◆ **TASK TO COMPLETE**:
Working from the records below, return word for word the line that contains "You are a GUI" and each line after it, ending with the last. Skip all pictures.

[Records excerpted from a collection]
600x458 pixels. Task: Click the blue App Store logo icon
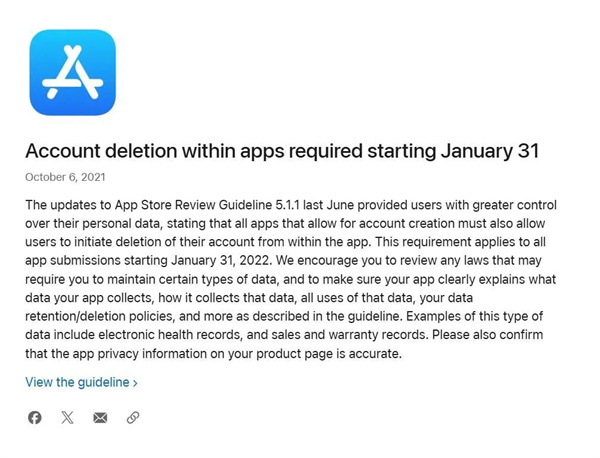pyautogui.click(x=73, y=72)
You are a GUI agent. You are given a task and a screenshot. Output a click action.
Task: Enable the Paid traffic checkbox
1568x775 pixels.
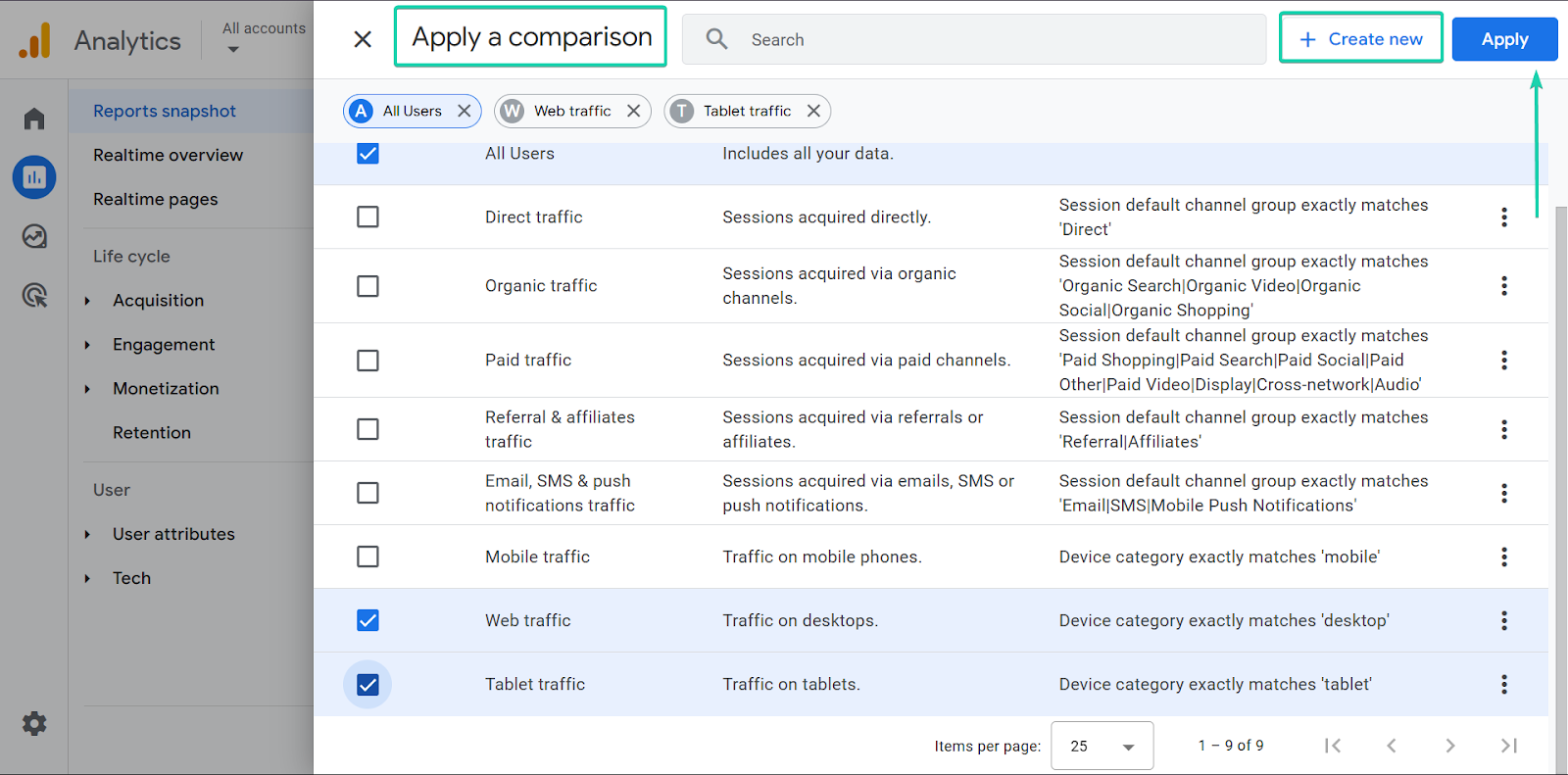coord(368,361)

◆ **COMPLETED EXERCISE**:
You are a GUI agent. You are given a task and a screenshot. Output a click action.
Task: Enable the Paid traffic checkbox
1568x775 pixels.
coord(368,361)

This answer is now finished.